Otto Warmbier a 21 ans. C'est un étudiant de l'Université de Virginie. Il est donc apparu ce lundi sur une chaîne de télévision d'État nord-coréenne, en pleurs. Entre deux sanglots il dit : « J'ai fait la plus pire erreur de ma vie, mais s'il vous plaît faites en sorte de me sauver. »

Warmbier avait été arrêté avant de prendre son vol vers la Chine, après un incident non précisé à son hôtel. C'est ce qu'avait dit son agence de tourisme à Reuters en janvier.

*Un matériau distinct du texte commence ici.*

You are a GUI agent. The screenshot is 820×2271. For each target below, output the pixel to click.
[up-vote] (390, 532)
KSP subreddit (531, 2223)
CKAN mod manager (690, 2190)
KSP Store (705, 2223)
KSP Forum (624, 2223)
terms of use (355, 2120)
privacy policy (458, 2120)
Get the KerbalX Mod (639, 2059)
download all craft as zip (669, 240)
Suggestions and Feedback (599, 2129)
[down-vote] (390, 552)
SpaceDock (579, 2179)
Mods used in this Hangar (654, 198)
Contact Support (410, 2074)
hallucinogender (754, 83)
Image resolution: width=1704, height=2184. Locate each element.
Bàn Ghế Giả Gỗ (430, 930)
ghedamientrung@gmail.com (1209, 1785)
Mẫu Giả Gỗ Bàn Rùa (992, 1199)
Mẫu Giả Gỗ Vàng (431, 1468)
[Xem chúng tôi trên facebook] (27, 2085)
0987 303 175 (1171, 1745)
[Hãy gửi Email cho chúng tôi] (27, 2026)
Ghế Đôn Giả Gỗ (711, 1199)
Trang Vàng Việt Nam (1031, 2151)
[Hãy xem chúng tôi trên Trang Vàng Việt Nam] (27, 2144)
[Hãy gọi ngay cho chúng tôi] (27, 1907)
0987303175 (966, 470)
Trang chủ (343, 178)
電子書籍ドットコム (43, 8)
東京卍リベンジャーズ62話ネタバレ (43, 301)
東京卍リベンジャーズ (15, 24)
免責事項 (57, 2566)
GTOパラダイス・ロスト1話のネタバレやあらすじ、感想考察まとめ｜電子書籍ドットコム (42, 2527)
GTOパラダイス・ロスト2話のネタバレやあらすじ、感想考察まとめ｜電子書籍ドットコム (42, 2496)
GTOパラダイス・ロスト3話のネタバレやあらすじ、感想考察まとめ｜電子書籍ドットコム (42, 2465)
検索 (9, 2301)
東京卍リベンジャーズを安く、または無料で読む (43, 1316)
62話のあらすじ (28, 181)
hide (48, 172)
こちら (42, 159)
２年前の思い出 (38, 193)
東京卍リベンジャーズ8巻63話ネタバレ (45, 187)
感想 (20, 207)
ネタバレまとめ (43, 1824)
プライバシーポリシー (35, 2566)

— Will Ripley (@willripleyCNN)February 29, 2016

La Corée du Nord n'en est pas à sa première détention d'étrangers et a déjà utilisé l'arrestation de citoyens américains pour exiger des visites d'officiels américains de premier plan comme Al Gore ou Bill Clinton.

« J'ai commis un crime, le vol d'un slogan politique qui se trouvait dans une zone réservée au personnel de l'hôtel international de Yanggakdo », a dit Warmbier à des médias depuis Pyongyang, dans des propos rapportés par l'agence d'information nord-coréenne KCNA.

En janvier, KCNA annonçait que Warmbier « avait été attrapé en train de commettre un acte hostile à l'État », acte qui était présenté comme « toléré et manipulé par le gouvernement américain ».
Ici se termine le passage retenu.